Le Hezbollah ne veut de la guerre totale, mais envoie le message qu’il est prêt à se défendre contre une éventuelle aventure d’Israël. Cet Etat veut élargir la guerre pour entraîner les Américains dans un conflit qu’il ne peut pas gagner seul. Il a donc opté pour la guerre longue susceptible d’user l’ennemi, coûteuse en vies et en paralysie de l’économie. D’ores et déjà, le Hezbollah engrange les fruits de cette guerre d’usure : fixation de beaucoup de troupes ennemies à la frontière, une zone de territoire ennemi le long de la frontière et d’une profondeur de 5 km a été vidée de sa population. Pour l’heure, le Hezbollah observe la situation et sa stratégie consiste à riposter en fonction de l’évolution sur le terrain gazaoui. A l’évidence, il ne restera pas les bras croisés devant la menace d’anéantissement de Gaza, peuple et résistance.
Une phrase du ministre des Affaires étrangères libanais résume l’état d’esprit des Libanais. «Entre les risques d’une guerre civile entre Libanais et un élargissement de la guerre, a-t-il déclaré, nous choisirons l’élargissement de la guerre.» Les inénarrables journaleux des médias étaient choqués par sa réponse. Leur inconscient les a trahis. Ils préfèrent voir les Libanais s’exterminer entre eux que de diriger leurs missiles sur l’ennemi. Car les Libanais savent que si Israël leur fait la guerre totale, leurs 150 000 missiles très précis laboureront les villes et les lieux stratégiques de l’Etat hébreu. Le choix du ministre libanais est rationnel et patriote, mais nos journaleux sont imperméables à la vérité des autres, leur pensée fatiguée et gavée de certitudes de leur fantasmes n’arrivent pas à saisir la complexité du monde d’aujourd’hui.

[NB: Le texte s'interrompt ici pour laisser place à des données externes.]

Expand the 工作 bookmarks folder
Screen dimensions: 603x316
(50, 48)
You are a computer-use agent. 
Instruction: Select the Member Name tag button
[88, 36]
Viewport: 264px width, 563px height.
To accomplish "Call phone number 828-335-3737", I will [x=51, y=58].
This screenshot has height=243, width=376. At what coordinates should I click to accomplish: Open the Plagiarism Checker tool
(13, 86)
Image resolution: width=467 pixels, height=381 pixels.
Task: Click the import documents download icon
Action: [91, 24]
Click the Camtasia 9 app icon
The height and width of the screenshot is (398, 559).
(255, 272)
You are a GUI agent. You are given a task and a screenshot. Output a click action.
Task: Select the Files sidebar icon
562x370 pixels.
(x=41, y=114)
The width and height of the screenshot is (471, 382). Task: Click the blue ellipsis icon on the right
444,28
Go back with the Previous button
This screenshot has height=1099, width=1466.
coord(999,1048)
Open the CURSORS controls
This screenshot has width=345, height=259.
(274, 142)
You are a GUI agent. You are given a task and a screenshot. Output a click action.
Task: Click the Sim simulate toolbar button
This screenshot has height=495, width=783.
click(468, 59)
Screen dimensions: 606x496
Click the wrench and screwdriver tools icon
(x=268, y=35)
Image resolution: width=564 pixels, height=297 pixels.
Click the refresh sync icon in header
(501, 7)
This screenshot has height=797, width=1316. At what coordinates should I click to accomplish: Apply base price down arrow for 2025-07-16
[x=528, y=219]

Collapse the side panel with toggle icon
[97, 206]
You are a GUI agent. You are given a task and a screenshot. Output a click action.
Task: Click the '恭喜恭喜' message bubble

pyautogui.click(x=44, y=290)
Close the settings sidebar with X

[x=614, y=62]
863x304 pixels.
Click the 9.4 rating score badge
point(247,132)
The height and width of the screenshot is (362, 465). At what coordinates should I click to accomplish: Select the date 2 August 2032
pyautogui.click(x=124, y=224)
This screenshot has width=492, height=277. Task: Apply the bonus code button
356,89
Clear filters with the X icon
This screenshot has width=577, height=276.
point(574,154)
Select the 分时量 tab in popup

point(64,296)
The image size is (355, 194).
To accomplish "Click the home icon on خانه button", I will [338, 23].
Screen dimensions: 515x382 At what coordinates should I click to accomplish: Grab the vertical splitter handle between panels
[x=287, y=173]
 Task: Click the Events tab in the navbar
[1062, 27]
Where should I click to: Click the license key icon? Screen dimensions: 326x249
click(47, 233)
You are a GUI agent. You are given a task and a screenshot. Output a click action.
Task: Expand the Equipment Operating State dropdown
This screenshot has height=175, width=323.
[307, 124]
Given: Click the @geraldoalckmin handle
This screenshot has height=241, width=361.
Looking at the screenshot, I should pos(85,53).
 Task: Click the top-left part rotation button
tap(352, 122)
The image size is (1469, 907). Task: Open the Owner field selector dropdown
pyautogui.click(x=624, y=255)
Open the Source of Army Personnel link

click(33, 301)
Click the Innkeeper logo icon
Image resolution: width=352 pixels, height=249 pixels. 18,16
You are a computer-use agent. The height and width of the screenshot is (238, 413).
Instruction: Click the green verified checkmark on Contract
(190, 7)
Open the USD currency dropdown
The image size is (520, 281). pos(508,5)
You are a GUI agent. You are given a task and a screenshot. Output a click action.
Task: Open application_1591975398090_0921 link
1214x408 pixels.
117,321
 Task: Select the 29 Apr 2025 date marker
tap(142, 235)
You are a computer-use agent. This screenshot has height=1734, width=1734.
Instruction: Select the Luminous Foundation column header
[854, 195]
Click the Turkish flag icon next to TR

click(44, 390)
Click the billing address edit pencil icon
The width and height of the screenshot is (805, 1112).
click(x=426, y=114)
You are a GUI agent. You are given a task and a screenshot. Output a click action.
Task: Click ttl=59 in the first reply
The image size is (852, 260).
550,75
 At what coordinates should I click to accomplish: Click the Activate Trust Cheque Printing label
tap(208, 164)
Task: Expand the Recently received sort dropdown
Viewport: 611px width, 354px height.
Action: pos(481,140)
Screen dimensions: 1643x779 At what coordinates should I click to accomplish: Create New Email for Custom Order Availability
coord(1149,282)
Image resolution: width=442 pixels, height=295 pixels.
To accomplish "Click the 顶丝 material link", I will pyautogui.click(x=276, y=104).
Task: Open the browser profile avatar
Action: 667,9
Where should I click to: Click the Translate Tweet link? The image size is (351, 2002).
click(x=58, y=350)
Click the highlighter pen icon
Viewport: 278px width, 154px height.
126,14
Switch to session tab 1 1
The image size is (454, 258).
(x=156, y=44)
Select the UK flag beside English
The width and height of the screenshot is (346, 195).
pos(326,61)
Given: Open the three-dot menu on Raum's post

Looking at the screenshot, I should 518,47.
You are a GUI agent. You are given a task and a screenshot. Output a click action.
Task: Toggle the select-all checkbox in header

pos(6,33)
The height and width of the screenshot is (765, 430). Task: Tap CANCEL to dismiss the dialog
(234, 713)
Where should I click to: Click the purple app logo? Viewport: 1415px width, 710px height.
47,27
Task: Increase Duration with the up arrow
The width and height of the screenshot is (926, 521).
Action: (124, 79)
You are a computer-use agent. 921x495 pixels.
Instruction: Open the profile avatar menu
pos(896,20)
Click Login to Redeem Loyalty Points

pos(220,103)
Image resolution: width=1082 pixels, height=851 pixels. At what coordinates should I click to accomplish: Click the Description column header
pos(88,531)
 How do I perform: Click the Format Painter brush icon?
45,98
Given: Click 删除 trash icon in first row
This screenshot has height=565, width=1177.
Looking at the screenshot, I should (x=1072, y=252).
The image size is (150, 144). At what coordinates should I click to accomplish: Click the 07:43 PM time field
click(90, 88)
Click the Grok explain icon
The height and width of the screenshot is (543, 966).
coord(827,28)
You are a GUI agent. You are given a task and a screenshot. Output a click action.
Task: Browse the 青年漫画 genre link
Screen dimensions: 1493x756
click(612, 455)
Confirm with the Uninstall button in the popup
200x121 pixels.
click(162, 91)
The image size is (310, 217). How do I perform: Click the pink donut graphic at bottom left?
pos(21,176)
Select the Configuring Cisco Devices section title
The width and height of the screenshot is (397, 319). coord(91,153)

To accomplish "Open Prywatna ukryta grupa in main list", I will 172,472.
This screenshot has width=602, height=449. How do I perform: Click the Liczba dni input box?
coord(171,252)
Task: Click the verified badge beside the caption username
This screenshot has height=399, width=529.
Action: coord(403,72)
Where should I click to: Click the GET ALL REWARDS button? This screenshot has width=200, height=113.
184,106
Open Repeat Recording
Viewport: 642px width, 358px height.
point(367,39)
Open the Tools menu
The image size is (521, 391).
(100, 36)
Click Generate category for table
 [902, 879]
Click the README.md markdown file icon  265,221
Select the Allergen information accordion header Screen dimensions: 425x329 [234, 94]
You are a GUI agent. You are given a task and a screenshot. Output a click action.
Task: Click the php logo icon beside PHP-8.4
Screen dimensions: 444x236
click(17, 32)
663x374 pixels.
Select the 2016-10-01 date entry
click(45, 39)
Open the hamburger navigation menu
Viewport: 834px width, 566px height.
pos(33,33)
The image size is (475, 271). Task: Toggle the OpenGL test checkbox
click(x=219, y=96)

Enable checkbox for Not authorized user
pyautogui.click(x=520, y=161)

Un autre piège a été tendu à la résistance libanaise et Nasrallah en a fait allusion. Il s’agit d’une rumeur vite répandue par les «experts» qui, dans leur sidération devant l’événement du 7 octobre, ont doctement déclaré que la sophistication de l’opération ne pouvait être que l’œuvre d’un Etat, en l’occurrence l’Iran. Une autre rumeur disait que c’était l’œuvre d’Israël (Mossad) pour détruire le Hamas avec efficacité et bonne conscience. Nasrallah a nié que son organisation ait été au courant de la préparation de l’opération du 7 octobre. Il a ajouté, pour les abonnés des complots, l’exécution de l’opération du 7 octobre était à 100% palestinienne. C’est exactement la phrase de mon article du 27 octobre, en citant Napoléon pour qui, dans la guerre, tout se ramène à l’exécution.
Ceux qui connaissent l’histoire de la désinformation pour piéger l’ennemi constatent que les services de renseignements appliquent une conduite appropriée à la situation et aux enjeux. Ils peuvent sacrifier la vie de leurs agents, comme l’ont fait les Alliés pour tromper Hitler sur le lieu du débarquement en juin 1944. Mais jamais au grand jamais ils ne se risquent à égratigner les piliers de l’Etat. On a connu ce genre de délire dans la presse, lors du «coup d’Etat» de pieds nickelés comme Prigogine. Ce n’est pas le genre de Poutine de jouer avec le sort de l’Etat russe en confiant pareille opération à ce genre d’individus. Ce n’est pas non plus les habitudes du Mossad et du Shin Beth, les bras armés de l’Etat profond d’Israël, de mettre en danger la raison de leur vie, et ce, pour faire plaisir à Netanyahou, poursuivi par la justice. Et, enfin, comment peut-on croire que les services de renseignements, par exemple ceux d’Iran, de Syrie et même de Russie, puissent laisser le Hamas se faire piéger et offrir sur un plateau une victoire à Israël et aux Etats-Unis ? Sans compter les Etats féodaux du monde arabe qui ont signé les accords d’Abraham.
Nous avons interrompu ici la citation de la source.